• [Objective]
Reproduce the lines from the start of the records up to and including the line that contains "tap(215, 137)", leaving the pictures out of your answer.

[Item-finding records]
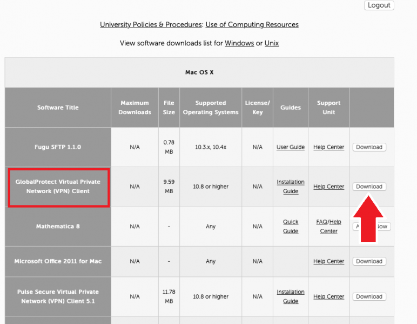Open University Policies & Procedures link
Screen dimensions: 417x324
151,25
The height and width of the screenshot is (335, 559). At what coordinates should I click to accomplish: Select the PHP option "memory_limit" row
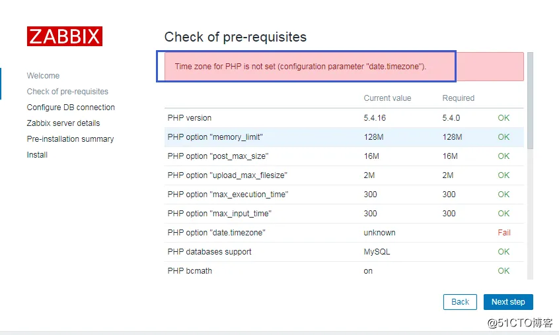tap(215, 137)
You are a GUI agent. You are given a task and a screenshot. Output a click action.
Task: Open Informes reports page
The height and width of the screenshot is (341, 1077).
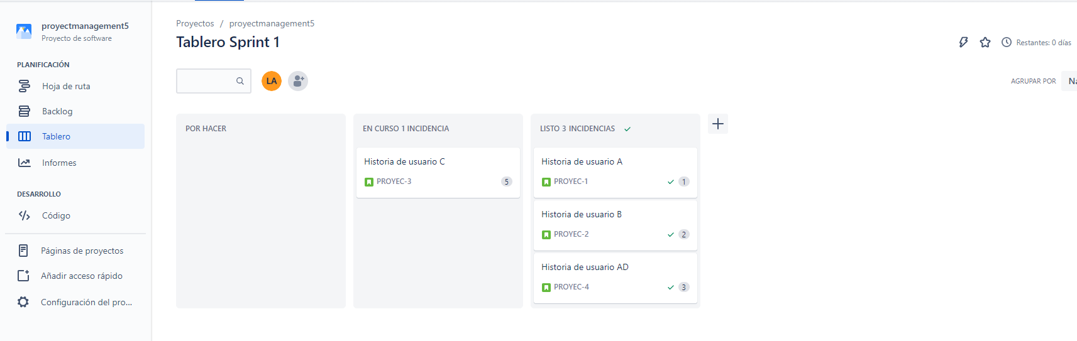click(x=59, y=163)
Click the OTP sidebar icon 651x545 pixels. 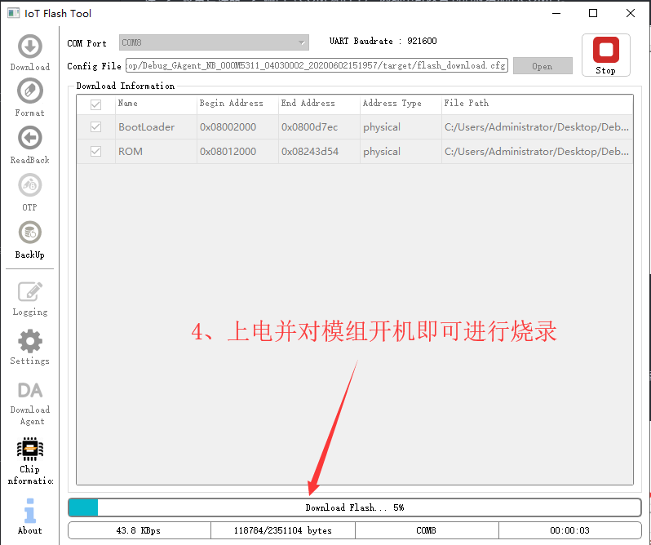(x=30, y=191)
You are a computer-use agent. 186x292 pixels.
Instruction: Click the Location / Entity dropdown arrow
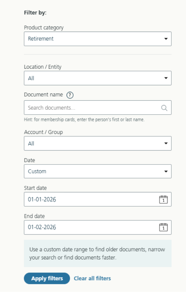[x=166, y=78]
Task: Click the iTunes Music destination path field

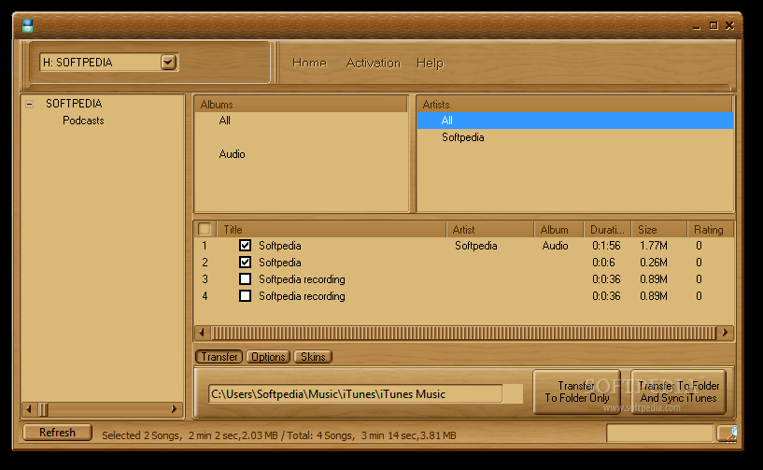Action: [355, 394]
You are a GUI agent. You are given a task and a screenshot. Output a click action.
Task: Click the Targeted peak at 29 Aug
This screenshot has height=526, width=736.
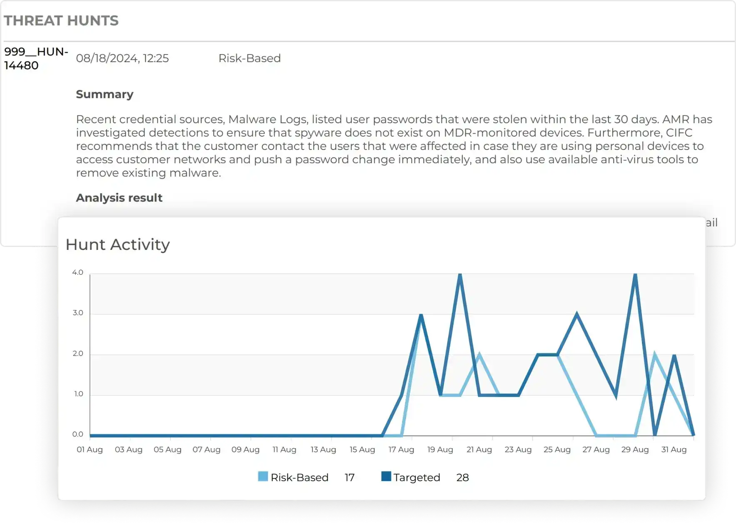(x=635, y=275)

• [Problem solution]
Open University Policies & Procedures link
Screen dimensions: 417x324
151,25
The height and width of the screenshot is (335, 559). At what coordinates should I click to accomplish: Select the PHP option "memory_limit" row
tap(215, 137)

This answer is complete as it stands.